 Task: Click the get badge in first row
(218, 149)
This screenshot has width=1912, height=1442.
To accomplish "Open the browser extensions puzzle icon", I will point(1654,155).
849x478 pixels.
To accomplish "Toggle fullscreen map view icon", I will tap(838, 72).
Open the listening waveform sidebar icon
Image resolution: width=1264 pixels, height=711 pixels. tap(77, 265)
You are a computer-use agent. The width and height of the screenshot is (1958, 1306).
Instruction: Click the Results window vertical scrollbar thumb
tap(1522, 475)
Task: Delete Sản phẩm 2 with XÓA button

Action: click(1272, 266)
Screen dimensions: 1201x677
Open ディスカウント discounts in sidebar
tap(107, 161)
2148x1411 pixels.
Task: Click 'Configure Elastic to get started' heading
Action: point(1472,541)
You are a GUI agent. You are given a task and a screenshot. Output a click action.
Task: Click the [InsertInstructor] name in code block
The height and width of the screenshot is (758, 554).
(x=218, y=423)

| Description of the task |
Beginning with the line that has "This screenshot has width=1912, height=1442.", set down each line through the last one above, exactly, and nothing else.

| Output of the exercise |
This screenshot has width=1912, height=1442.
To accomplish "Open the browser extensions puzzle icon", I will point(1654,155).
849x478 pixels.
To accomplish "Toggle fullscreen map view icon", I will tap(838, 72).
Open the listening waveform sidebar icon
Image resolution: width=1264 pixels, height=711 pixels. tap(77, 265)
You are a computer-use agent. The width and height of the screenshot is (1958, 1306).
Instruction: Click the Results window vertical scrollbar thumb
tap(1522, 475)
Task: Delete Sản phẩm 2 with XÓA button

Action: click(1272, 266)
Screen dimensions: 1201x677
Open ディスカウント discounts in sidebar
tap(107, 161)
2148x1411 pixels.
Task: Click 'Configure Elastic to get started' heading
Action: point(1472,541)
You are a GUI agent. You are given a task and a screenshot. Output a click action.
Task: Click the [InsertInstructor] name in code block
The height and width of the screenshot is (758, 554).
(x=218, y=423)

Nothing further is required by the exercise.